YOUR INSTRUCTIONS:
Having read the entries, repeat all of them exactly.

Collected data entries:
========================================================================
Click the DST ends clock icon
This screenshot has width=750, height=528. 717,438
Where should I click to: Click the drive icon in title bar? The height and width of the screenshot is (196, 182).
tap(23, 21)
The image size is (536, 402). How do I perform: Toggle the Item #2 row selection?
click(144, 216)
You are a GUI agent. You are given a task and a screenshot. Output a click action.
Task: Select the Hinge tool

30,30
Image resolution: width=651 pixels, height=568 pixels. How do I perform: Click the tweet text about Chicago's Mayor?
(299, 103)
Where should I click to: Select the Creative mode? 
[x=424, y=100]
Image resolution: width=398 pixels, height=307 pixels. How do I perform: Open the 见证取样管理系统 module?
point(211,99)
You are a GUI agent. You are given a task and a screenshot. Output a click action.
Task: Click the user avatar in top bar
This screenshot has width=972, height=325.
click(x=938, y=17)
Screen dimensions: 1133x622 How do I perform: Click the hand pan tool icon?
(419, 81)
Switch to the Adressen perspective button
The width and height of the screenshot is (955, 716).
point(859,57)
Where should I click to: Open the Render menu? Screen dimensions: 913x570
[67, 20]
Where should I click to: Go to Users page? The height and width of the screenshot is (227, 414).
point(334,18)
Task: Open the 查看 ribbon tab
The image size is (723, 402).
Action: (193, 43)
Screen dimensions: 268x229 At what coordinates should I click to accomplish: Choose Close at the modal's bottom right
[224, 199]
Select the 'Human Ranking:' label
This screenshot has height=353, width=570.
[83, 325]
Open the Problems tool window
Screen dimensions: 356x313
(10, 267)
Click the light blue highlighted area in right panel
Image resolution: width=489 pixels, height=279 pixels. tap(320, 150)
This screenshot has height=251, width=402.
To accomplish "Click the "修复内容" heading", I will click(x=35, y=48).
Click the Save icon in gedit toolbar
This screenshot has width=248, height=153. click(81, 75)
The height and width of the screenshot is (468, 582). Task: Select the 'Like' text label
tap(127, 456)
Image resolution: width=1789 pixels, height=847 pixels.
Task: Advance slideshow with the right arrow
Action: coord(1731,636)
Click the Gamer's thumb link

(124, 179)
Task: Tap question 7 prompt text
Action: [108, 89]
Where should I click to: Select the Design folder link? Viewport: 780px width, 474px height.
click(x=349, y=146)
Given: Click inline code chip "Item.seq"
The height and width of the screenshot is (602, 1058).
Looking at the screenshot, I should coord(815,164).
========================================================================
EXERCISE OUTPUT:
Click the DST ends clock icon
This screenshot has width=750, height=528. 717,438
Where should I click to: Click the drive icon in title bar? The height and width of the screenshot is (196, 182).
tap(23, 21)
The image size is (536, 402). How do I perform: Toggle the Item #2 row selection?
click(144, 216)
You are a GUI agent. You are given a task and a screenshot. Output a click action.
Task: Select the Hinge tool

30,30
Image resolution: width=651 pixels, height=568 pixels. How do I perform: Click the tweet text about Chicago's Mayor?
(299, 103)
Where should I click to: Select the Creative mode? 
[x=424, y=100]
Image resolution: width=398 pixels, height=307 pixels. How do I perform: Open the 见证取样管理系统 module?
point(211,99)
You are a GUI agent. You are given a task and a screenshot. Output a click action.
Task: Click the user avatar in top bar
This screenshot has width=972, height=325.
click(x=938, y=17)
Screen dimensions: 1133x622 How do I perform: Click the hand pan tool icon?
(419, 81)
Switch to the Adressen perspective button
The width and height of the screenshot is (955, 716).
point(859,57)
Where should I click to: Open the Render menu? Screen dimensions: 913x570
[67, 20]
Where should I click to: Go to Users page? The height and width of the screenshot is (227, 414).
point(334,18)
Task: Open the 查看 ribbon tab
The image size is (723, 402).
Action: (193, 43)
Screen dimensions: 268x229 At what coordinates should I click to accomplish: Choose Close at the modal's bottom right
[224, 199]
Select the 'Human Ranking:' label
This screenshot has height=353, width=570.
[83, 325]
Open the Problems tool window
Screen dimensions: 356x313
(10, 267)
Click the light blue highlighted area in right panel
Image resolution: width=489 pixels, height=279 pixels. tap(320, 150)
This screenshot has height=251, width=402.
To accomplish "Click the "修复内容" heading", I will click(x=35, y=48).
Click the Save icon in gedit toolbar
This screenshot has width=248, height=153. click(81, 75)
The height and width of the screenshot is (468, 582). Task: Select the 'Like' text label
tap(127, 456)
Image resolution: width=1789 pixels, height=847 pixels.
Task: Advance slideshow with the right arrow
Action: coord(1731,636)
Click the Gamer's thumb link

(124, 179)
Task: Tap question 7 prompt text
Action: [108, 89]
Where should I click to: Select the Design folder link? Viewport: 780px width, 474px height.
click(x=349, y=146)
Given: Click inline code chip "Item.seq"
The height and width of the screenshot is (602, 1058).
Looking at the screenshot, I should coord(815,164).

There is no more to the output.